▶ Written task: In the material below, change every occurrence of "Image resolution" to "Display resolution" and leave everything else as it stands.
:: Supplied material
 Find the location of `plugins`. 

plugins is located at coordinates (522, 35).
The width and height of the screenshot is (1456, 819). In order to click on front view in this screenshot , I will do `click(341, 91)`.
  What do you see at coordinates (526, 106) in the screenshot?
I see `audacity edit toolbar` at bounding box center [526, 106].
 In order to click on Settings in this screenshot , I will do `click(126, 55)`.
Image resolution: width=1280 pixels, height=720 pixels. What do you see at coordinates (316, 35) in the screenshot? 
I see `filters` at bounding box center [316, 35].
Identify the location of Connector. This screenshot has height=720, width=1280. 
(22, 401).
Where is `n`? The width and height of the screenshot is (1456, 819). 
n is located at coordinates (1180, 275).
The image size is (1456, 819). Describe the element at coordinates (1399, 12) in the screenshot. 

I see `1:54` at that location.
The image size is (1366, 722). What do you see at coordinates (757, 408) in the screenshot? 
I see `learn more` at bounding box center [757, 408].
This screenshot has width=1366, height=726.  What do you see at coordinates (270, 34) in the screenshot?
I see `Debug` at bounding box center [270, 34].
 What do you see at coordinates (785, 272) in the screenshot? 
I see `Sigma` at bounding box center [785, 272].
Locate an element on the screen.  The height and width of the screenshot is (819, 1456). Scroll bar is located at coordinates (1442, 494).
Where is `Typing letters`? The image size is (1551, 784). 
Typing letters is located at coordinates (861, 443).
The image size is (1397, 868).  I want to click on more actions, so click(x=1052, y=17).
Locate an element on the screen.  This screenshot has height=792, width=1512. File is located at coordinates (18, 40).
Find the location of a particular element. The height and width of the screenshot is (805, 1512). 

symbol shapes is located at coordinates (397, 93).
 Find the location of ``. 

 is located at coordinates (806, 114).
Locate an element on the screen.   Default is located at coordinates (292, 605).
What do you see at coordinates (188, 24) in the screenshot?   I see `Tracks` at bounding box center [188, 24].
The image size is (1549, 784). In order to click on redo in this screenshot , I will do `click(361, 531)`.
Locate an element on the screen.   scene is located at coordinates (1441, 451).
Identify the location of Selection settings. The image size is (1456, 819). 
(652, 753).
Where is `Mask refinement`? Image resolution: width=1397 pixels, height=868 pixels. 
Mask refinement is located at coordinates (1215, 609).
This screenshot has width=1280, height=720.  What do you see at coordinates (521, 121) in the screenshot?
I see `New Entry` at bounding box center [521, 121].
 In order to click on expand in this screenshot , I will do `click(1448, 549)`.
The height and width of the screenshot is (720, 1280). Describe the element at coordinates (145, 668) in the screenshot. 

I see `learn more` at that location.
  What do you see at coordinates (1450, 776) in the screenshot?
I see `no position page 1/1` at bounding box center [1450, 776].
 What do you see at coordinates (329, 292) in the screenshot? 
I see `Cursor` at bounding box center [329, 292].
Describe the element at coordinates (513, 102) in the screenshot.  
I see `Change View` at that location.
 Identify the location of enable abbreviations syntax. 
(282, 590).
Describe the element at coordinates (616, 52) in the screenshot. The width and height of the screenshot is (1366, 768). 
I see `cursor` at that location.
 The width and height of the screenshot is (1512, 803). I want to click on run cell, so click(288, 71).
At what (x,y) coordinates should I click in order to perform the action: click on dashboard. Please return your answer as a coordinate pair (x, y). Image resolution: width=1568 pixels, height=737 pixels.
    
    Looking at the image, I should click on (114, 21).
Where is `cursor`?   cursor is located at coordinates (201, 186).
::::
▶ Solution to the problem:
 Find the location of `plugins`. 

plugins is located at coordinates (522, 35).
The width and height of the screenshot is (1456, 819). In order to click on front view in this screenshot , I will do `click(341, 91)`.
  What do you see at coordinates (526, 106) in the screenshot?
I see `audacity edit toolbar` at bounding box center [526, 106].
 In order to click on Settings in this screenshot , I will do `click(126, 55)`.
Display resolution: width=1280 pixels, height=720 pixels. What do you see at coordinates (316, 35) in the screenshot? 
I see `filters` at bounding box center [316, 35].
Identify the location of Connector. This screenshot has height=720, width=1280. 
(22, 401).
Where is `n`? The width and height of the screenshot is (1456, 819). 
n is located at coordinates (1180, 275).
The image size is (1456, 819). Describe the element at coordinates (1399, 12) in the screenshot. 

I see `1:54` at that location.
The image size is (1366, 722). What do you see at coordinates (757, 408) in the screenshot? 
I see `learn more` at bounding box center [757, 408].
This screenshot has width=1366, height=726.  What do you see at coordinates (270, 34) in the screenshot?
I see `Debug` at bounding box center [270, 34].
 What do you see at coordinates (785, 272) in the screenshot? 
I see `Sigma` at bounding box center [785, 272].
Locate an element on the screen.  The height and width of the screenshot is (819, 1456). Scroll bar is located at coordinates (1442, 494).
Where is `Typing letters`? The image size is (1551, 784). 
Typing letters is located at coordinates (861, 443).
The image size is (1397, 868).  I want to click on more actions, so click(x=1052, y=17).
Locate an element on the screen.  This screenshot has height=792, width=1512. File is located at coordinates (18, 40).
Find the location of a particular element. The height and width of the screenshot is (805, 1512). 

symbol shapes is located at coordinates (397, 93).
 Find the location of ``. 

 is located at coordinates (806, 114).
Locate an element on the screen.   Default is located at coordinates (292, 605).
What do you see at coordinates (188, 24) in the screenshot?   I see `Tracks` at bounding box center [188, 24].
The image size is (1549, 784). In order to click on redo in this screenshot , I will do `click(361, 531)`.
Locate an element on the screen.   scene is located at coordinates (1441, 451).
Identify the location of Selection settings. The image size is (1456, 819). 
(652, 753).
Where is `Mask refinement`? Display resolution: width=1397 pixels, height=868 pixels. 
Mask refinement is located at coordinates (1215, 609).
This screenshot has width=1280, height=720.  What do you see at coordinates (521, 121) in the screenshot?
I see `New Entry` at bounding box center [521, 121].
 In order to click on expand in this screenshot , I will do `click(1448, 549)`.
The height and width of the screenshot is (720, 1280). Describe the element at coordinates (145, 668) in the screenshot. 

I see `learn more` at that location.
  What do you see at coordinates (1450, 776) in the screenshot?
I see `no position page 1/1` at bounding box center [1450, 776].
 What do you see at coordinates (329, 292) in the screenshot? 
I see `Cursor` at bounding box center [329, 292].
Describe the element at coordinates (513, 102) in the screenshot.  
I see `Change View` at that location.
 Identify the location of enable abbreviations syntax. 
(282, 590).
Describe the element at coordinates (616, 52) in the screenshot. The width and height of the screenshot is (1366, 768). 
I see `cursor` at that location.
 The width and height of the screenshot is (1512, 803). I want to click on run cell, so click(288, 71).
At what (x,y) coordinates should I click in order to perform the action: click on dashboard. Please return your answer as a coordinate pair (x, y). Display resolution: width=1568 pixels, height=737 pixels.
    
    Looking at the image, I should click on (114, 21).
Where is `cursor`?   cursor is located at coordinates (201, 186).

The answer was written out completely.